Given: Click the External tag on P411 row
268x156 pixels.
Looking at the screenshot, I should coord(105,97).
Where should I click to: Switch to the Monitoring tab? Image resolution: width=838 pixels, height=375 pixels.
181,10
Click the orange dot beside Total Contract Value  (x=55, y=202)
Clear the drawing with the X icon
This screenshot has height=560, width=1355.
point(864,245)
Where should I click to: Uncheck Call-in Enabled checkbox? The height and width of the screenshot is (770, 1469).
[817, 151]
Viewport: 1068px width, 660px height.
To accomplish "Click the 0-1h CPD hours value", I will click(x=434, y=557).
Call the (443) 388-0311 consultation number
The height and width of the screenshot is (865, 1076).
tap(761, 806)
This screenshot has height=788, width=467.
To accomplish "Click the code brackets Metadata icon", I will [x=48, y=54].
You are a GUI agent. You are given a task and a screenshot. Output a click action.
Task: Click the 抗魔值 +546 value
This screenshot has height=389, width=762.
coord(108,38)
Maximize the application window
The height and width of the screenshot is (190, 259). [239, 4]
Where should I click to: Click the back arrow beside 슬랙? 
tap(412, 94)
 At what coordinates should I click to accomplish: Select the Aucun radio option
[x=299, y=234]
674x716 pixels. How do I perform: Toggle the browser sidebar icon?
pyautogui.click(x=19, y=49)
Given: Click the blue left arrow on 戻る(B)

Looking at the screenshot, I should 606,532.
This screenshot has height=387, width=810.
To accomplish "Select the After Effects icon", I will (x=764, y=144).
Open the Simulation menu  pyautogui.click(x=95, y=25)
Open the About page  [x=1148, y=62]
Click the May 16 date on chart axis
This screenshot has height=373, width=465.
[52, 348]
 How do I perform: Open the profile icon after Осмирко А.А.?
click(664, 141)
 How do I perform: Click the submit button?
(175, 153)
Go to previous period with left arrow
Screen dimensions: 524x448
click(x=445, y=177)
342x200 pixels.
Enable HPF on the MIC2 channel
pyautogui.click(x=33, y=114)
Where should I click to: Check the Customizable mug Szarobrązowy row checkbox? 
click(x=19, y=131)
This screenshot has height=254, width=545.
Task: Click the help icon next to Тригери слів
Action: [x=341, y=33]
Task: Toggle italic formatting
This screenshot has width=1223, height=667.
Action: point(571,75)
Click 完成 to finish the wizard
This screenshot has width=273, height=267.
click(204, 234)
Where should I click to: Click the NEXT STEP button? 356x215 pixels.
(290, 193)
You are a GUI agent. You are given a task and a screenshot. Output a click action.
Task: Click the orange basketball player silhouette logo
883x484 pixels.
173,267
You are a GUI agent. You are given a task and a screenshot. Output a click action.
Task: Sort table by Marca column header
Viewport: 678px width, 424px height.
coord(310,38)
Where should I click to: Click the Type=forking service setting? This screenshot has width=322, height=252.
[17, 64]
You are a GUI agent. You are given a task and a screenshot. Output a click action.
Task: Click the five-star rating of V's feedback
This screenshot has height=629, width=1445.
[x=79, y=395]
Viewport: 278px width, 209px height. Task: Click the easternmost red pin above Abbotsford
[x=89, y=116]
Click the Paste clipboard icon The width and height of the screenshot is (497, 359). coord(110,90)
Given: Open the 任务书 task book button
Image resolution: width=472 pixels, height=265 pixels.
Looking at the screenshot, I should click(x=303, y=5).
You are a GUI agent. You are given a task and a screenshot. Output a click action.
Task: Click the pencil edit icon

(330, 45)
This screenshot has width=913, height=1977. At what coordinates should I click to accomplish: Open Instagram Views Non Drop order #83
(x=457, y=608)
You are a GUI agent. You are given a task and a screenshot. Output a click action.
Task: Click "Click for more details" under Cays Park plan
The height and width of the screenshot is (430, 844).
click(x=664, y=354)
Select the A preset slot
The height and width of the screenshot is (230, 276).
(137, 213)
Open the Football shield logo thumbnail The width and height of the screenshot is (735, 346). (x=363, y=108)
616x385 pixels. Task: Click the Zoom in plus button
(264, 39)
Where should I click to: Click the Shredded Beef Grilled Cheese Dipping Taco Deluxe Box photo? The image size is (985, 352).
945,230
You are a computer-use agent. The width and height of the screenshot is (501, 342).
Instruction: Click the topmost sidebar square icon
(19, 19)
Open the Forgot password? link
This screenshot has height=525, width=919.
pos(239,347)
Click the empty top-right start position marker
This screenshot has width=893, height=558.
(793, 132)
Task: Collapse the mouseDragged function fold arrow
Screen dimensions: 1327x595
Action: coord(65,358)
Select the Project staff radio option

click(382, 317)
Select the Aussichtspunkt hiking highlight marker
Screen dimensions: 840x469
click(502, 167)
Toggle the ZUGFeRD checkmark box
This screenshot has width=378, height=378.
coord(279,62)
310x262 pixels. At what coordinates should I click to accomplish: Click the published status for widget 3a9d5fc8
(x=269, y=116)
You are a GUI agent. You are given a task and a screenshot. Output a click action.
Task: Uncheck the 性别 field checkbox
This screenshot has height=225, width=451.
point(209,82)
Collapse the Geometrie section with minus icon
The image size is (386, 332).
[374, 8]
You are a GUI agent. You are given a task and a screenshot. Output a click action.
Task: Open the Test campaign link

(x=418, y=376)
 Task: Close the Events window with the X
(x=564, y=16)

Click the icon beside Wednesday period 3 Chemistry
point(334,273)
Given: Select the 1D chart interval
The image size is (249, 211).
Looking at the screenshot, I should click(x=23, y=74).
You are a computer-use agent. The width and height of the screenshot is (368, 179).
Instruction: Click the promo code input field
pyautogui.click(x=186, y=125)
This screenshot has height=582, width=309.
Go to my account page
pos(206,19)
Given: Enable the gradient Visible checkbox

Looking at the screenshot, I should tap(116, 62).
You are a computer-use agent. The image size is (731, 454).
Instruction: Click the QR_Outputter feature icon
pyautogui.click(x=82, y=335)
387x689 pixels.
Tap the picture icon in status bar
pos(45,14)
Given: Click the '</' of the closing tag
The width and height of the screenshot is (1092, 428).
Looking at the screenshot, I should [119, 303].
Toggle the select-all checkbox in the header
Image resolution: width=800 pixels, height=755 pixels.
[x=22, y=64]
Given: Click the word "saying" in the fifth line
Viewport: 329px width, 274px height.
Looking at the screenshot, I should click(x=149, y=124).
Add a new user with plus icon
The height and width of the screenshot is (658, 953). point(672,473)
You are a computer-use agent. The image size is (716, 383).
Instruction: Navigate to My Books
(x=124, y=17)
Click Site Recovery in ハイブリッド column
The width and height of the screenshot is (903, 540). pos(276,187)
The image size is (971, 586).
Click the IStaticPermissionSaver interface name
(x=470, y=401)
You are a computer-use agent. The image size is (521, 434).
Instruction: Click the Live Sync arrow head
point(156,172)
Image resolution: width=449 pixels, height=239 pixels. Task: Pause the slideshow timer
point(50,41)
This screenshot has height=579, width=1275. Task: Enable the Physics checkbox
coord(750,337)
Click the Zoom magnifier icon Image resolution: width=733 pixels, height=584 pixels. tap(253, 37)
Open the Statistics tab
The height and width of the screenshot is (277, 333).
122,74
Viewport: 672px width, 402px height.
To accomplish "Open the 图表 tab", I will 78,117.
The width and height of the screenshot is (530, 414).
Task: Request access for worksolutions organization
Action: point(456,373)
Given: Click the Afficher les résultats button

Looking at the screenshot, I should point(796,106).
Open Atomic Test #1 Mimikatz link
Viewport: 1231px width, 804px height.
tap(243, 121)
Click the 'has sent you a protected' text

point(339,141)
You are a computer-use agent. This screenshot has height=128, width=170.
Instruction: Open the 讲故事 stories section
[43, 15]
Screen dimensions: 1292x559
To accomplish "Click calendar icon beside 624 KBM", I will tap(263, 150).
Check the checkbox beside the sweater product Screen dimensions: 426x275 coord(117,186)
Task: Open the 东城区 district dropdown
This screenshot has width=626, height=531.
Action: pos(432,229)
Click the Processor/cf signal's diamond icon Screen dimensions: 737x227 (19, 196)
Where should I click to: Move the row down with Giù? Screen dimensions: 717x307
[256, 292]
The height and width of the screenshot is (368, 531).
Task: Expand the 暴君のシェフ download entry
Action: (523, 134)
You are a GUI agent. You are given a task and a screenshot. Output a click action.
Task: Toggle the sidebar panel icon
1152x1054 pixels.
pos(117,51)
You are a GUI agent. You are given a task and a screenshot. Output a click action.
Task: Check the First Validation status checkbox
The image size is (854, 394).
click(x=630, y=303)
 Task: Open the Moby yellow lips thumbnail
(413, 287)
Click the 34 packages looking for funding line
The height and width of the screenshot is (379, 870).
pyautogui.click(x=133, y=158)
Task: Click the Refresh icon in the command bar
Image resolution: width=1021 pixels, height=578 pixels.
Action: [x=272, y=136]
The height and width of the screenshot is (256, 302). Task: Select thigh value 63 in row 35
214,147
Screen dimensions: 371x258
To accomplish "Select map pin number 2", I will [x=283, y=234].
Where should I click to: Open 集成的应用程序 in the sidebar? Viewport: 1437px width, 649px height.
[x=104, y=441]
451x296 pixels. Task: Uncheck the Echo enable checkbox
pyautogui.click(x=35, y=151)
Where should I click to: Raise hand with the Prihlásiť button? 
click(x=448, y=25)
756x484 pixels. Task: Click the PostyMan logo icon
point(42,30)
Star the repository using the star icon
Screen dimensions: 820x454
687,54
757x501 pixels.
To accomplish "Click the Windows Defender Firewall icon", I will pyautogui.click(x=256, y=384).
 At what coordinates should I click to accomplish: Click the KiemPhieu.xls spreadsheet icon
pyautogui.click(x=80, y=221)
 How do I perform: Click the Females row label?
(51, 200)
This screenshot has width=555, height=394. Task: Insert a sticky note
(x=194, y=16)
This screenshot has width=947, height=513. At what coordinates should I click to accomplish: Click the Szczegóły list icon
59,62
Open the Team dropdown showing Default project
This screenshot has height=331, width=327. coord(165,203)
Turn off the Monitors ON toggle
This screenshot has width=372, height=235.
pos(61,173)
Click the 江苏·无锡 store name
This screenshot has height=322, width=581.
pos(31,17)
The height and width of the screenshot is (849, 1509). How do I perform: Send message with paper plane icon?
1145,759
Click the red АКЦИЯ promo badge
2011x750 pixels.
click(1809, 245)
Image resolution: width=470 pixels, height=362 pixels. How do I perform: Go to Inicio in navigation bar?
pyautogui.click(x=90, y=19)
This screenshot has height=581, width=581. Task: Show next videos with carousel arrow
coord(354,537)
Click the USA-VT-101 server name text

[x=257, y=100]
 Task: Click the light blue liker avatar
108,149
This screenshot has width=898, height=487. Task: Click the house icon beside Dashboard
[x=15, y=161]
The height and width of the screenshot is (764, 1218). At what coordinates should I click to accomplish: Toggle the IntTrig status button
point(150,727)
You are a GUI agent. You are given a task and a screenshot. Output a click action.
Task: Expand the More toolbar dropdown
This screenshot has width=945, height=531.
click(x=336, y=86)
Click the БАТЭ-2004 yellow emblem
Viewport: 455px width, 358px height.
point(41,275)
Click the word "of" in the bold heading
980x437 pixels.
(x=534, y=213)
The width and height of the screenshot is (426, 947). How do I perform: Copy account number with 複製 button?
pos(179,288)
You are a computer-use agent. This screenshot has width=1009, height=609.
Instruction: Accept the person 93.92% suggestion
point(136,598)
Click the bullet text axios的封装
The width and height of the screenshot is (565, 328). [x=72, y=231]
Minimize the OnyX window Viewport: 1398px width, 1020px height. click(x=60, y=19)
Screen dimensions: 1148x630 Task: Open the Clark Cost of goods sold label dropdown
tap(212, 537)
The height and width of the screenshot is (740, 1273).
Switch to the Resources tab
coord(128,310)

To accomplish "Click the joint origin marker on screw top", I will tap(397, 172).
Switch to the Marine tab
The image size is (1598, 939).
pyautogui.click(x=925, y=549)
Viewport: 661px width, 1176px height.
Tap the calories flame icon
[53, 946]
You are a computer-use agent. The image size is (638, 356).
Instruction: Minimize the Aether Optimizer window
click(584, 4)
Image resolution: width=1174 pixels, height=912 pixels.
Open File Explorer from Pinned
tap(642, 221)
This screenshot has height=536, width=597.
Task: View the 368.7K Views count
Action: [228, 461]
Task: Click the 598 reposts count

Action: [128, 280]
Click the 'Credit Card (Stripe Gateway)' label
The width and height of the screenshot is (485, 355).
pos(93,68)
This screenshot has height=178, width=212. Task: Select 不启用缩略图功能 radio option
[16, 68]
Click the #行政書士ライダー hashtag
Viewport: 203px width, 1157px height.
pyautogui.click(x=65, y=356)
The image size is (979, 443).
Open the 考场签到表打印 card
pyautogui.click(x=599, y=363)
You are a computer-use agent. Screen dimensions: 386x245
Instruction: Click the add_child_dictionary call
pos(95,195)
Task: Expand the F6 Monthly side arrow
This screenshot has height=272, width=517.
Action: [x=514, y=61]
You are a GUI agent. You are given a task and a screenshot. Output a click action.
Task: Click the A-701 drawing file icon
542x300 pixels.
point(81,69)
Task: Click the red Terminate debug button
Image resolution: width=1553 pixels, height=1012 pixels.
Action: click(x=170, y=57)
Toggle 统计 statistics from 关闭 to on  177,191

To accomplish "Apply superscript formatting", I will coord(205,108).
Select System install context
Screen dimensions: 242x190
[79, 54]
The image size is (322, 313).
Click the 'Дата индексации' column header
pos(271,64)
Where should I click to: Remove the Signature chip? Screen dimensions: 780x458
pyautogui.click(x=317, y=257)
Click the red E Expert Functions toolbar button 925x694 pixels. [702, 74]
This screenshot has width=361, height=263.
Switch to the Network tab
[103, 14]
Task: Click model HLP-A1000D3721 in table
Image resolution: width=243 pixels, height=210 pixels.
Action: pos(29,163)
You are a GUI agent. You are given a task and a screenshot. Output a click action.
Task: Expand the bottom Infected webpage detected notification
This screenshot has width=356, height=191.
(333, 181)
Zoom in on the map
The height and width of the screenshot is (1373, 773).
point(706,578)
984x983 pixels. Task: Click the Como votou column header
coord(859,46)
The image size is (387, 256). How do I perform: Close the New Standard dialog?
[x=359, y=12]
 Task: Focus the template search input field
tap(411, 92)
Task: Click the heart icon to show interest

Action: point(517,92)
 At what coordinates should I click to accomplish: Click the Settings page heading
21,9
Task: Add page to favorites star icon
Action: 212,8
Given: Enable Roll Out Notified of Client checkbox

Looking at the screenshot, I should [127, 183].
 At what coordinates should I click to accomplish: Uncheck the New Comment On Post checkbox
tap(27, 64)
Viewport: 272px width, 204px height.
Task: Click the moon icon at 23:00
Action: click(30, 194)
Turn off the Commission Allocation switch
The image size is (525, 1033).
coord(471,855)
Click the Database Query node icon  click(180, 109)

=======

ASSIGNED TASK: Give an exact copy of the lines above, from the top of the records to the line that contains "Task: Toggle italic formatting", taking in both ends.

ANSWER SPACE:
Given: Click the External tag on P411 row
268x156 pixels.
Looking at the screenshot, I should coord(105,97).
Where should I click to: Switch to the Monitoring tab? Image resolution: width=838 pixels, height=375 pixels.
181,10
Click the orange dot beside Total Contract Value  (x=55, y=202)
Clear the drawing with the X icon
This screenshot has height=560, width=1355.
point(864,245)
Where should I click to: Uncheck Call-in Enabled checkbox? The height and width of the screenshot is (770, 1469).
[817, 151]
Viewport: 1068px width, 660px height.
To accomplish "Click the 0-1h CPD hours value", I will click(x=434, y=557).
Call the (443) 388-0311 consultation number
The height and width of the screenshot is (865, 1076).
tap(761, 806)
This screenshot has height=788, width=467.
To accomplish "Click the code brackets Metadata icon", I will [x=48, y=54].
You are a GUI agent. You are given a task and a screenshot. Output a click action.
Task: Click the 抗魔值 +546 value
This screenshot has height=389, width=762.
coord(108,38)
Maximize the application window
The height and width of the screenshot is (190, 259). [239, 4]
Where should I click to: Click the back arrow beside 슬랙? 
tap(412, 94)
 At what coordinates should I click to accomplish: Select the Aucun radio option
[x=299, y=234]
674x716 pixels. How do I perform: Toggle the browser sidebar icon?
pyautogui.click(x=19, y=49)
Given: Click the blue left arrow on 戻る(B)

Looking at the screenshot, I should 606,532.
This screenshot has height=387, width=810.
To accomplish "Select the After Effects icon", I will (x=764, y=144).
Open the Simulation menu  pyautogui.click(x=95, y=25)
Open the About page  [x=1148, y=62]
Click the May 16 date on chart axis
This screenshot has height=373, width=465.
[52, 348]
 How do I perform: Open the profile icon after Осмирко А.А.?
click(664, 141)
 How do I perform: Click the submit button?
(175, 153)
Go to previous period with left arrow
Screen dimensions: 524x448
click(x=445, y=177)
342x200 pixels.
Enable HPF on the MIC2 channel
pyautogui.click(x=33, y=114)
Where should I click to: Check the Customizable mug Szarobrązowy row checkbox? 
click(x=19, y=131)
This screenshot has height=254, width=545.
Task: Click the help icon next to Тригери слів
Action: [x=341, y=33]
Task: Toggle italic formatting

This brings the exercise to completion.